Since this time last year, the pandemic has utterly rearranged our lives. We’ve spent much time isolated from vital community, and we have lost people that we love. We endured an ugly political season. Those of us in Texas got shut in during a snowpocalpyse for 10 days, many without power/water/groceries/etc, and are still picking up the pieces. And now twice in the last week, people have walked into public places and killed a bunch of people. In my conversations as a pastor, I’ve talked to several people who ask, “how do I know if I’m depressed?”

Our hearts are heavy. We are weary. I am weary.

And while Holy Week is typically such an incredible week, I just can’t this year.

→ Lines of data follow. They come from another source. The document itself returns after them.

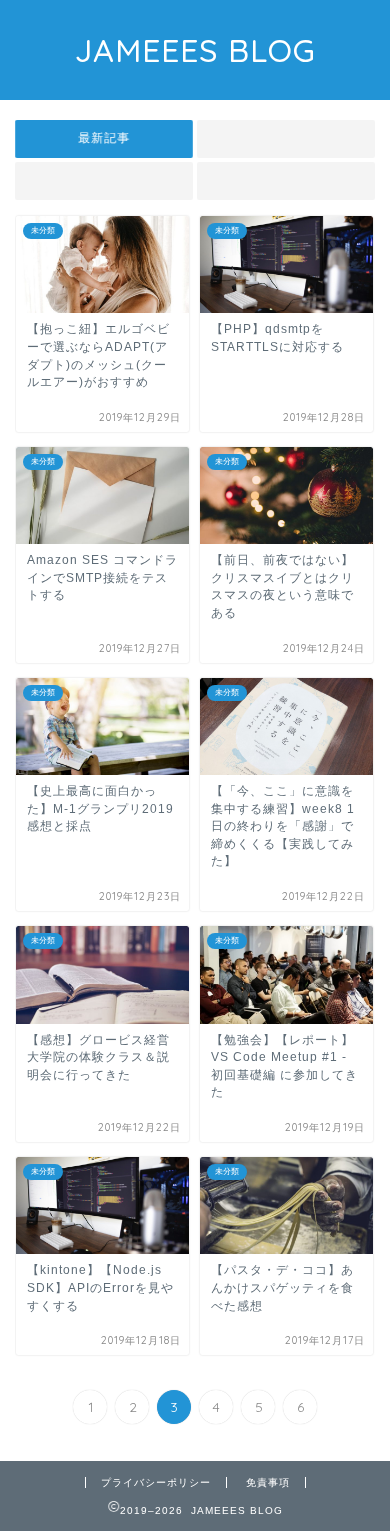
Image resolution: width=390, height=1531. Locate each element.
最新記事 (104, 138)
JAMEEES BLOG (195, 50)
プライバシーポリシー (156, 1482)
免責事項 (268, 1482)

But I must. I actually have to–I’m the Pastor of Worship at our church, and it’s my job. But I think we all should come to Holy Week and let ourselves sink into the story. As I went to print the worship order for Good Friday and paused to remind myself why we call it good, I came across this:

“The death of the Lord our God should not be a cause of shame for us; rather, it should be our greatest hope, our greatest glory. In taking upon himself the death that he found in us, he has most faithfully promised to give us life in him, such as we cannot have of ourselves.”

–Saint Augustine

It is through death that Christ brings life. It is through the cross that redemption dawns.

This is our defining story.

It is our greatest hope, our greatest glory.

So show up. Go to a worship service. Read the scriptures. Sit in silence. Find hope in the most unlikely of places.

Come to the cross.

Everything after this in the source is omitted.